Goldman-Paulson deal was rejected

29 04 2010

THE Securities and Exchange Commission in recent weeks has questioned executives of a little-known firm that played a key role in the business of arranging mortgage investments, as part of the agency's probe into now-controversial deals struck at the height of the housing bubble.

GSC Group was one of several firms that helped banks including Goldman Sachs Group put together deals that allowed investors to bet on the housing market.

The New Jersey investment firm turned down Goldman’s request to select assets for the debt deal at the centre of the agency’s fraud lawsuit against Goldman, according to a person familiar with the matter and an email released by a senate sub-committee this week. The concern: The deal was too risky for investors, according to the person and the email.

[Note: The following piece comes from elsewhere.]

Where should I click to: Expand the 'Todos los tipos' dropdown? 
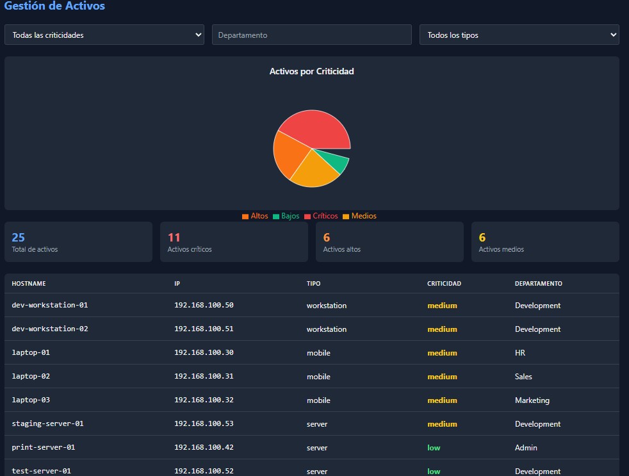coord(519,35)
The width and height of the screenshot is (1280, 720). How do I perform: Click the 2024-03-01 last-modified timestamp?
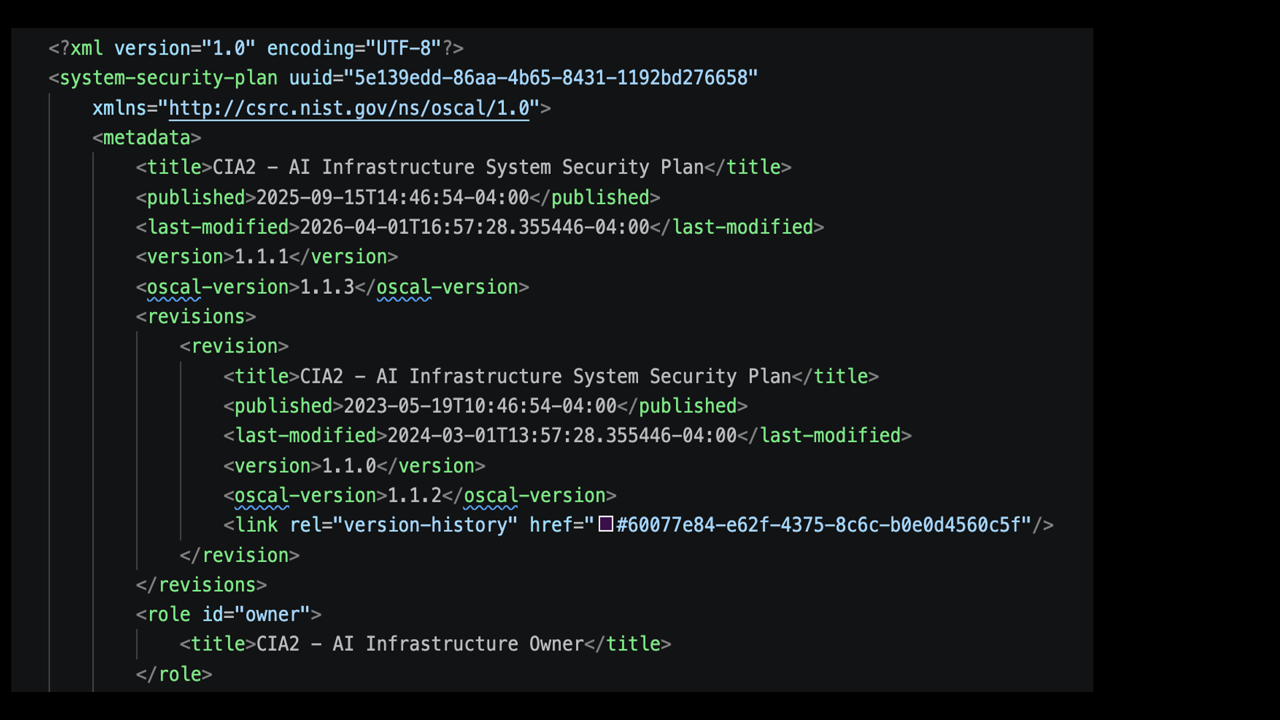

GSC received a subpoena from the SEC last summer and held subsequent discussions with the agency, including in recent weeks, according to an executive at the firm.

“GSC’s involvement here is strictly as a witness, and we’re cooperating with the SEC,” said Daniel Ross, a lawyer for the firm.

A spokesman for the SEC declined to comment. Goldman and an employee on the deal who also was sued, Fabrice Tourre, have denied wrongdoing.

GSC was founded in 1994 as Greenwich Street Capital Partners, a private-equity unit of Travelers Group. In 1999, it became an independent company and now goes by GSC.

GSC, which manages about $US8 billion ($8.7bn), counts among its senior investment professionals five Goldman alumni, including GSC’s chief executive and chairman, Fred Eckert. Goldman regularly offered GSC a chance to work on its debt deals earlier this decade, according to someone close to the matter.

A representative of GSC said executives who ran the firm’s mortgage unit didn’t come from Goldman and the unit didn’t have a special relationship with the bank.

A Goldman spokesman said the firm had no comment.

In January 2007, Goldman bankers approached GSC to select mortgage-backed securities for a complex deal known as a synthetic collateralised debt obligation that it was creating at the behest of hedge-fund manager John Paulson.

At the time, Mr Paulson was bearish on the mortgage market, according to an email released this week by the senate sub-committee questioning Goldman executives and according to the SEC complaint. GSC turned away the business.

“As you know, a couple of weeks ago we had approached GSC to ask them to act as portfolio selection agent for that Paulson-sponsored trade, and GSC had declined given their negative views on most of the credits that Paulson had selected,” said the email, from Mr Tourre in late-January 2007.

Goldman eventually tapped ACA Management to select the securities for the deal, which was named Abacus 2007-AC1.

The SEC alleges Goldman and Mr Tourre didn’t inform investors that Mr. Paulson’s firm, Paulson & Co, played a role in picking the assets and that Goldman and Mr Tourre misled ACA about Paulson’s position.

The deal quickly lost value, leading to investor losses in excess of $US1bn and gains to Paulson of about the same amount.

GSC worked with Goldman on a $US1.6bn mortgage-linked deal called GSC ABS Funding 2006-3g that closed in January 2007.

GSC also was involved in Anderson Mezzanine Funding 2007-1, a $US307.5 million mortgage-linked CDO underwritten by Goldman in March 2007 that soured quickly after it was sold, according to documents released by the sub-committee.

GSC agreed to manage the collateral of several mortgage-linked CDOs that hedge fund Magnetar Capital had input on from 2006 to 2007, according to documents reviewed by The Wall Street Journal and people familiar with the matter.

Magnetar purchased a risky “equity” slice of these and other CDOs overseen by third-party managers and bought credit default swaps on other parts of the same CDOs or similar deals that would help Magnetar profit in a housing downturn.

Those deals also tumbled in value.

A spokesman for Magnetar declined to comment.

GSC stopped helping create new mortgage CDOs two years ago amid a downturn in the market, according to the firm.